Ce temps d’arrêt s’est révélé particulièrement bénéfique pour la chanteuse, qui a réussi à chasser quelques nuages de pluie. La femme, qui n’en perd pas sa profondeur, a appris à regarder le monde avec des lunettes un peu plus colorées. D’où sa fraîche beauté lumineuse… Sa sabbatique lui a également permis de prendre du recul quant à son travail. Désormais, elle s’engage davantage dans différents aspects de sa carrière, dont la création d’arrangements, et elle transmet plus clairement sa philosophie artistique (humanité, intégrité et cohérence). "Je ne veux pas que les gens me sentent étrangère à ce que j’étais."
UN FUTUR LUMINEUX
Isabelle Boulay, animée par une énergie nouvelle, n’aspire étrangement pas à l’écriture de ses propres chansons. "Je n’arriverais pas facilement à synthétiser mes idées." Pourtant, l’amoureuse de la langue française composerait sans doute de magnifiques ballades, chacune des phrases qu’elle prononce sonnant comme les vers d’un poème. Pudique, elle préfère laisser aux autres le soin de créer des chansons qui lui collent à la peau, car eux seuls savent trouver les mots justes. "Ils font parler mes silences", soutient-elle. "J’écrirais plus des essais que des chansons…"
Riche d’une expérience de sept albums, la Gaspésienne sait plus que jamais ce qu’elle veut. "La recette parfaite, c’est Francis Cabrel qui l’a. Car il se permet de vivre", déclare l’interprète, qui se promet de faire une pause avant la réalisation de son prochain disque, qui pourrait bien être country. "Cela me permettrait d’être plus dense, plus profonde."

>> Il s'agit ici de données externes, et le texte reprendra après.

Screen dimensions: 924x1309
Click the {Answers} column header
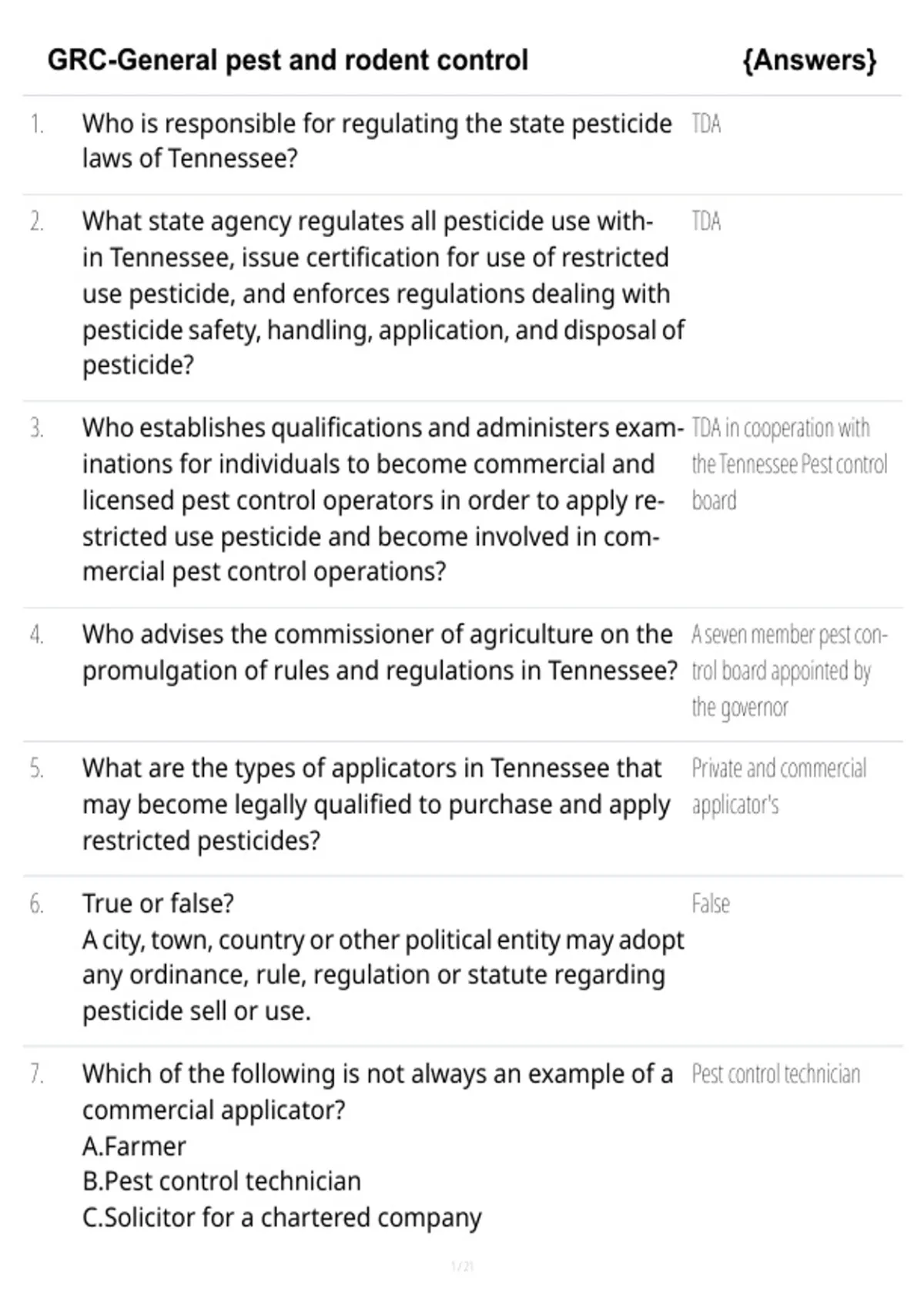[x=809, y=60]
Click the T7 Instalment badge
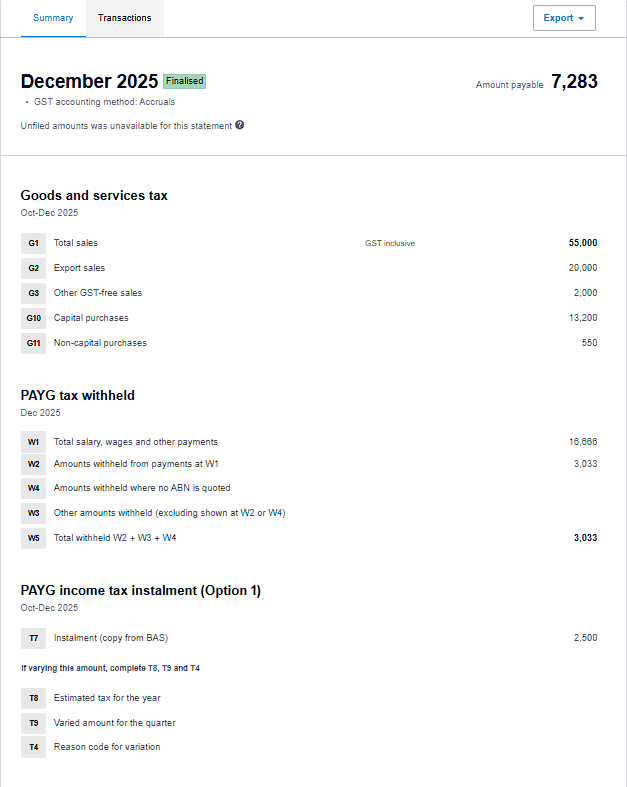Image resolution: width=627 pixels, height=787 pixels. [x=33, y=638]
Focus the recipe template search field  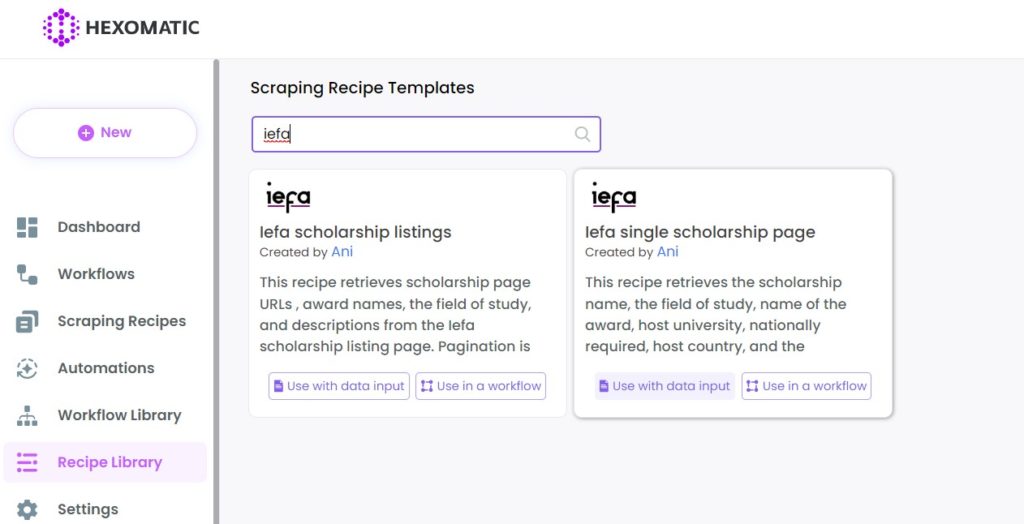pyautogui.click(x=426, y=134)
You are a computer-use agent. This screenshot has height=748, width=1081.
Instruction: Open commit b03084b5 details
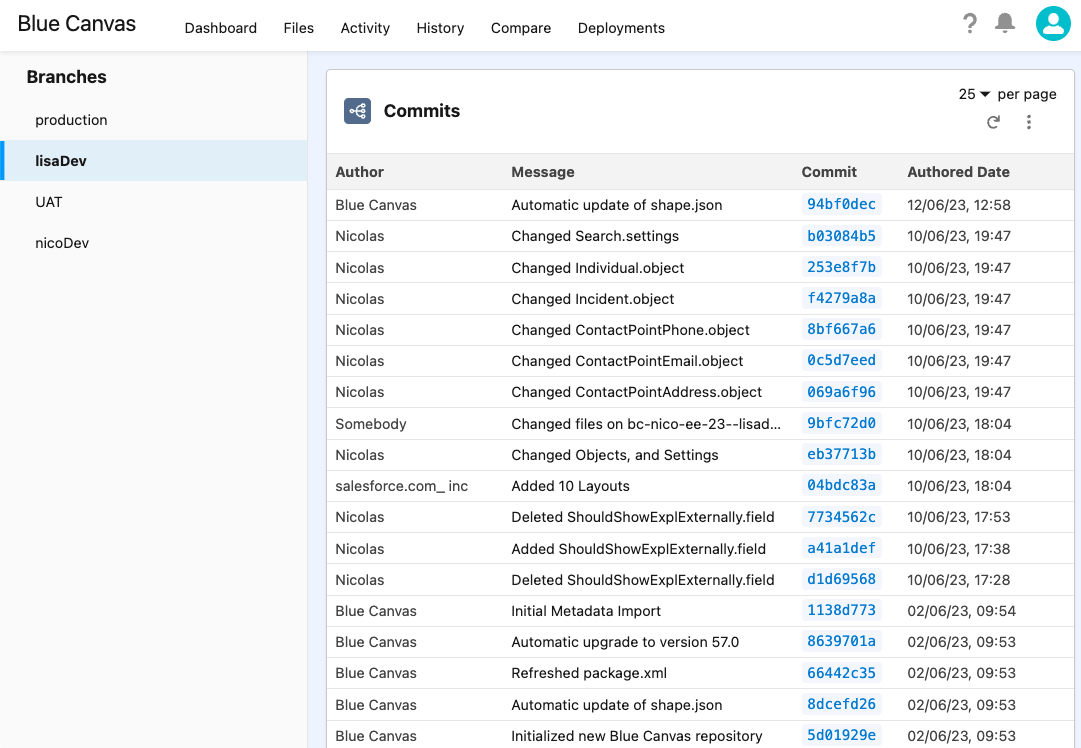(841, 236)
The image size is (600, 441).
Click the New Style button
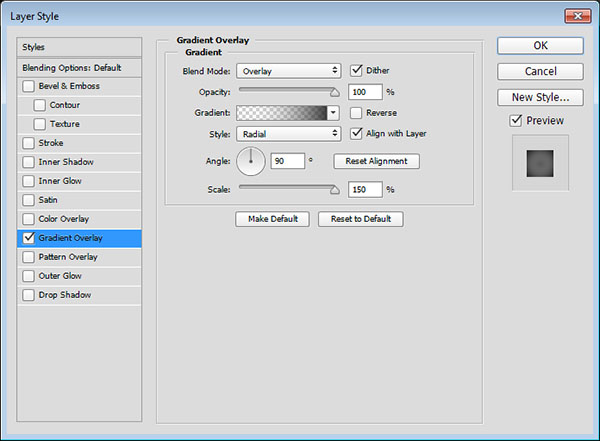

De retour dans la vie publique, Isabelle Boulay doit parfois lutter contre ses angoisses. Lorsque la tension devient trop présente, elle se donne rendez-vous avec elle-même au bord de la mer. Celle-ci balaie alors ses idées noires au large et lui ramène des pensées plus positives. Et quand une telle étendue d’eau n’est pas accessible, la chanteuse enfourche un vieux vélo suédois, un peu trop grand pour elle, et elle roule à la poursuite du vent… La jeune femme aurait-elle un côté contemplatif? En tournée, elle doit rester muette jusqu’à 16 h afin de préserver sa voix. "Il y a du bon à garder le silence. C’est à ce moment que je vois naître les meilleures images. Ça me rend heureuse d’être silencieuse. Ça me rend espiègle aussi, car il faut que je m’exprime autrement pour me faire comprendre", rigole-t-elle.